*Task description:* The entries that follow are to be duplicated in full, character for character.

*Given records:*

━━━━━━━━━━━━━━━━━━━━

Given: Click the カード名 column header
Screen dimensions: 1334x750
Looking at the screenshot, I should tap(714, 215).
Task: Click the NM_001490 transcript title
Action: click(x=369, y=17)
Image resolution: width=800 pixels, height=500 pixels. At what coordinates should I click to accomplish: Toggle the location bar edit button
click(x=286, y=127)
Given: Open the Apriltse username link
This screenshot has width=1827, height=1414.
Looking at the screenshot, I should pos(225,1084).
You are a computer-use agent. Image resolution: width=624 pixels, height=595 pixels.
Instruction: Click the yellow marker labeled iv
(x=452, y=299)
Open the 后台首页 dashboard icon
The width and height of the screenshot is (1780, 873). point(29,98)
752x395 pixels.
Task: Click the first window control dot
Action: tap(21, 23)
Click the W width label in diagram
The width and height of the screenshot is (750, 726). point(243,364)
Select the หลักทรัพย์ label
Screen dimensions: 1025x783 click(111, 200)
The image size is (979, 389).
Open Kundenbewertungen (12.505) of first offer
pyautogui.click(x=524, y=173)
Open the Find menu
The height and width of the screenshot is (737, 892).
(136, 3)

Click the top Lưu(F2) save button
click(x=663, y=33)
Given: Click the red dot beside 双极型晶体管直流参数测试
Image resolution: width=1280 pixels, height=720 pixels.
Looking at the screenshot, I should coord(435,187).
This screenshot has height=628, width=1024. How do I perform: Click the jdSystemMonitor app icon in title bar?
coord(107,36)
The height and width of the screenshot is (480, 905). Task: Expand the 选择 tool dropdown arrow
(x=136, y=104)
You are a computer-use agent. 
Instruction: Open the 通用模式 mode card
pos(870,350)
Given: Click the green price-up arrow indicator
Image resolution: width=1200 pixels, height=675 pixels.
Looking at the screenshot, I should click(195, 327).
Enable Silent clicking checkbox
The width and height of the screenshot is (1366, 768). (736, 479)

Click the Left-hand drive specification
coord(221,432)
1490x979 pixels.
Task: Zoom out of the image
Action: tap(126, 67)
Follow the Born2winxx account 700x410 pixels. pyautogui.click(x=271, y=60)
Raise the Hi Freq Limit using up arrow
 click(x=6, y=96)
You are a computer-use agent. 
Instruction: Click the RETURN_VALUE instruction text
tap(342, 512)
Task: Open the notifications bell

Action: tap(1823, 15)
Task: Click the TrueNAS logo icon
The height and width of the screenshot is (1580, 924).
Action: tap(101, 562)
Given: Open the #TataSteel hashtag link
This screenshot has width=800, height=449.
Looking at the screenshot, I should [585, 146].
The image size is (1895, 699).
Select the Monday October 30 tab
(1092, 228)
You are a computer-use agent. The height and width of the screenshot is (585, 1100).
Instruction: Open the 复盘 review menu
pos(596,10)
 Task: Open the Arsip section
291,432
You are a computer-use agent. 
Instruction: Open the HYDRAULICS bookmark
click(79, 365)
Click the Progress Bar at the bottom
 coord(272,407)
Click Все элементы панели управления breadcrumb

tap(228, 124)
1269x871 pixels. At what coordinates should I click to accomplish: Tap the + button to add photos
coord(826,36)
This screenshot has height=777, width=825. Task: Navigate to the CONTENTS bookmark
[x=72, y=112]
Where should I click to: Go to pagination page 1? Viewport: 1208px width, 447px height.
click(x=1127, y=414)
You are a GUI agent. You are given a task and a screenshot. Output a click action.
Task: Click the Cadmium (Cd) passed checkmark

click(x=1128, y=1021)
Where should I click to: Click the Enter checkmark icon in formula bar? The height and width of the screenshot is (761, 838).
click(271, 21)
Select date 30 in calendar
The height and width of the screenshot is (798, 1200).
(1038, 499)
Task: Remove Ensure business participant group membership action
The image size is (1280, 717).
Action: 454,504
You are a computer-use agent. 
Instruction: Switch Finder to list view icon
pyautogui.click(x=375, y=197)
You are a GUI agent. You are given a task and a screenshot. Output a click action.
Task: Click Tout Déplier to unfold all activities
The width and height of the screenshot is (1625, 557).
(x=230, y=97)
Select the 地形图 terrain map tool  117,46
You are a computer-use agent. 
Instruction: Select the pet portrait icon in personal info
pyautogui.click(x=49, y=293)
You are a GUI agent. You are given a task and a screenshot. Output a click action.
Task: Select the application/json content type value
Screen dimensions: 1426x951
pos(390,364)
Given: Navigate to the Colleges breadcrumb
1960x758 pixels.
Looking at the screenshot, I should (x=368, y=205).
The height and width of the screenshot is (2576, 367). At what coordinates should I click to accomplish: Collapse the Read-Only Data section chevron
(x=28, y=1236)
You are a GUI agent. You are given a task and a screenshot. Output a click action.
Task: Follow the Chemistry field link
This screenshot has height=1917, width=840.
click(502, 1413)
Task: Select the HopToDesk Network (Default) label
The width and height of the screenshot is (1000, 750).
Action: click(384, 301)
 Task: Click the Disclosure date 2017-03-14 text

━━━━━━━━━━━━━━━━━━━━

*Exercise output:*
Given: Click the カード名 column header
Screen dimensions: 1334x750
Looking at the screenshot, I should tap(714, 215).
Task: Click the NM_001490 transcript title
Action: click(x=369, y=17)
Image resolution: width=800 pixels, height=500 pixels. At what coordinates should I click to accomplish: Toggle the location bar edit button
click(x=286, y=127)
Given: Open the Apriltse username link
This screenshot has width=1827, height=1414.
Looking at the screenshot, I should pos(225,1084).
You are a computer-use agent. Image resolution: width=624 pixels, height=595 pixels.
Instruction: Click the yellow marker labeled iv
(x=452, y=299)
Open the 后台首页 dashboard icon
The width and height of the screenshot is (1780, 873). point(29,98)
752x395 pixels.
Task: Click the first window control dot
Action: tap(21, 23)
Click the W width label in diagram
The width and height of the screenshot is (750, 726). point(243,364)
Select the หลักทรัพย์ label
Screen dimensions: 1025x783 click(111, 200)
The image size is (979, 389).
Open Kundenbewertungen (12.505) of first offer
pyautogui.click(x=524, y=173)
Open the Find menu
The height and width of the screenshot is (737, 892).
(136, 3)

Click the top Lưu(F2) save button
click(x=663, y=33)
Given: Click the red dot beside 双极型晶体管直流参数测试
Image resolution: width=1280 pixels, height=720 pixels.
Looking at the screenshot, I should coord(435,187).
This screenshot has height=628, width=1024. How do I perform: Click the jdSystemMonitor app icon in title bar?
coord(107,36)
The height and width of the screenshot is (480, 905). Task: Expand the 选择 tool dropdown arrow
(x=136, y=104)
You are a computer-use agent. 
Instruction: Open the 通用模式 mode card
pos(870,350)
Given: Click the green price-up arrow indicator
Image resolution: width=1200 pixels, height=675 pixels.
Looking at the screenshot, I should click(195, 327).
Enable Silent clicking checkbox
The width and height of the screenshot is (1366, 768). (736, 479)

Click the Left-hand drive specification
coord(221,432)
1490x979 pixels.
Task: Zoom out of the image
Action: tap(126, 67)
Follow the Born2winxx account 700x410 pixels. pyautogui.click(x=271, y=60)
Raise the Hi Freq Limit using up arrow
 click(x=6, y=96)
You are a computer-use agent. 
Instruction: Click the RETURN_VALUE instruction text
tap(342, 512)
Task: Open the notifications bell

Action: tap(1823, 15)
Task: Click the TrueNAS logo icon
The height and width of the screenshot is (1580, 924).
Action: tap(101, 562)
Given: Open the #TataSteel hashtag link
This screenshot has width=800, height=449.
Looking at the screenshot, I should [585, 146].
The image size is (1895, 699).
Select the Monday October 30 tab
(1092, 228)
You are a computer-use agent. The height and width of the screenshot is (585, 1100).
Instruction: Open the 复盘 review menu
pos(596,10)
 Task: Open the Arsip section
291,432
You are a computer-use agent. 
Instruction: Open the HYDRAULICS bookmark
click(79, 365)
Click the Progress Bar at the bottom
 coord(272,407)
Click Все элементы панели управления breadcrumb

tap(228, 124)
1269x871 pixels. At what coordinates should I click to accomplish: Tap the + button to add photos
coord(826,36)
This screenshot has height=777, width=825. Task: Navigate to the CONTENTS bookmark
[x=72, y=112]
Where should I click to: Go to pagination page 1? Viewport: 1208px width, 447px height.
click(x=1127, y=414)
You are a GUI agent. You are given a task and a screenshot. Output a click action.
Task: Click the Cadmium (Cd) passed checkmark

click(x=1128, y=1021)
Where should I click to: Click the Enter checkmark icon in formula bar? The height and width of the screenshot is (761, 838).
click(271, 21)
Select date 30 in calendar
The height and width of the screenshot is (798, 1200).
(1038, 499)
Task: Remove Ensure business participant group membership action
The image size is (1280, 717).
Action: 454,504
You are a computer-use agent. 
Instruction: Switch Finder to list view icon
pyautogui.click(x=375, y=197)
You are a GUI agent. You are given a task and a screenshot. Output a click action.
Task: Click Tout Déplier to unfold all activities
The width and height of the screenshot is (1625, 557).
(x=230, y=97)
Select the 地形图 terrain map tool  117,46
You are a computer-use agent. 
Instruction: Select the pet portrait icon in personal info
pyautogui.click(x=49, y=293)
You are a GUI agent. You are given a task and a screenshot. Output a click action.
Task: Select the application/json content type value
Screen dimensions: 1426x951
pos(390,364)
Given: Navigate to the Colleges breadcrumb
1960x758 pixels.
Looking at the screenshot, I should (x=368, y=205).
The height and width of the screenshot is (2576, 367). At what coordinates should I click to accomplish: Collapse the Read-Only Data section chevron
(x=28, y=1236)
You are a GUI agent. You are given a task and a screenshot. Output a click action.
Task: Follow the Chemistry field link
This screenshot has height=1917, width=840.
click(502, 1413)
Task: Select the HopToDesk Network (Default) label
The width and height of the screenshot is (1000, 750).
Action: click(384, 301)
 Task: Click the Disclosure date 2017-03-14 text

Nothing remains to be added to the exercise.